OBIETTIVO DEL COMPITO >>
Puoi trascrivere per intero la pagina sulla Consob, parola per parola e senza alcuna modifica?

Difficilmente, perché la Consob nasce con un vizio di fondo: la mancanza di una missione chiara. L'americana SEC era nata per tutelare gli investitori dopo le manipolazioni di Borsa degli anni 20. L'idea, tuttora valida, è che se si vuole estendere l'investimento azionario al di fuori di una ristretta cerchia di ricchi investitori capaci di difendersi da soli, è necessario avere un'autorità governativa finalizzata alla loro protezione. È troppo costoso per un piccolo investitore difendere i propri interessi. Se non difesi, i piccoli investitori rifuggiranno l'investimento azionario, con grave danno per tutti . Non a caso gli italiani alla Borsa preferiscono il mattone.

MATERIALE FORNITO >>
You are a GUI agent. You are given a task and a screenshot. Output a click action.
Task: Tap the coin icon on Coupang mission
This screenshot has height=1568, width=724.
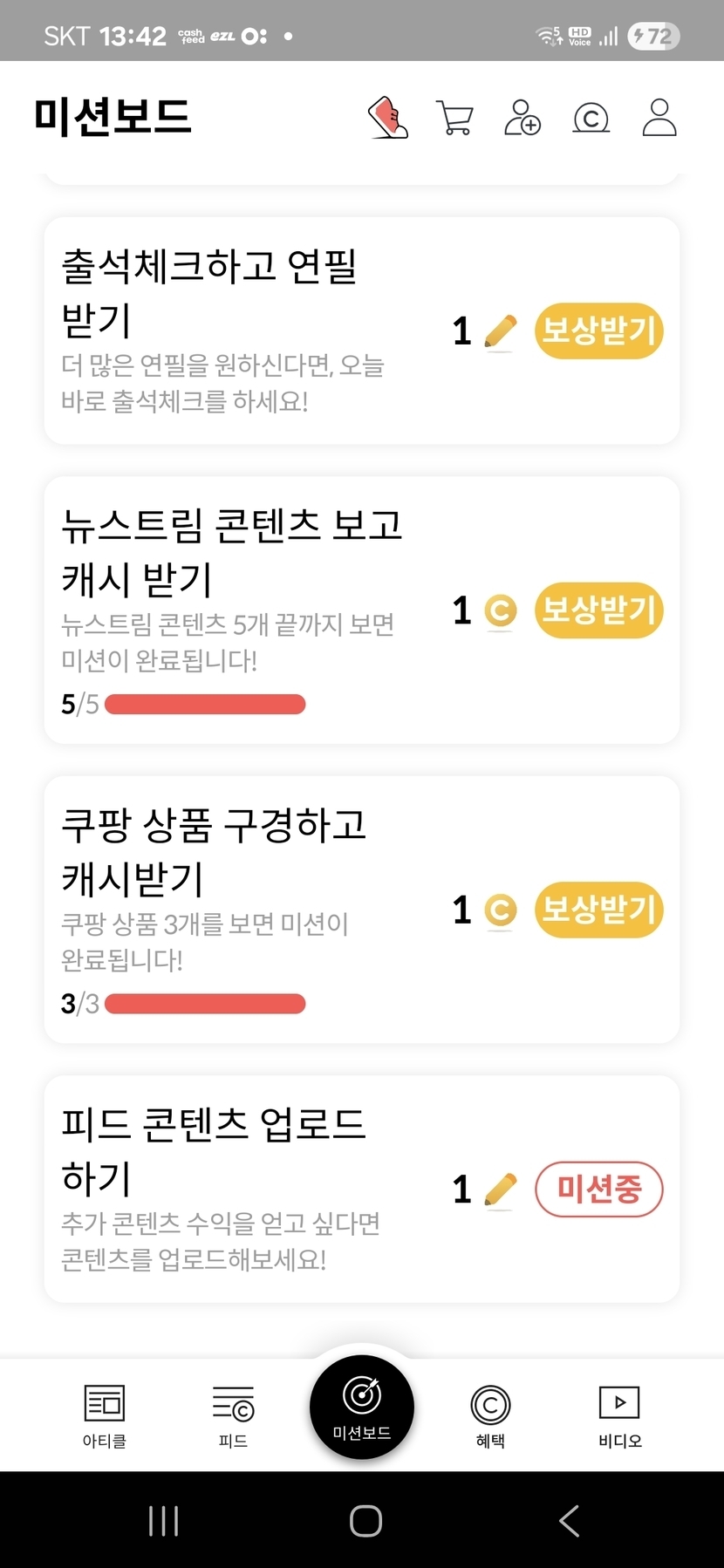[x=500, y=910]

LA RISPOSTA >>
Difficilmente, perché la Consob nasce con un vizio di fondo: la mancanza di una missione chiara. L'americana SEC era nata per tutelare gli investitori dopo le manipolazioni di Borsa degli anni 20. L'idea, tuttora valida, è che se si vuole estendere l'investimento azionario al di fuori di una ristretta cerchia di ricchi investitori capaci di difendersi da soli, è necessario avere un'autorità governativa finalizzata alla loro protezione. È troppo costoso per un piccolo investitore difendere i propri interessi. Se non difesi, i piccoli investitori rifuggiranno l'investimento azionario, con grave danno per tutti . Non a caso gli italiani alla Borsa preferiscono il mattone.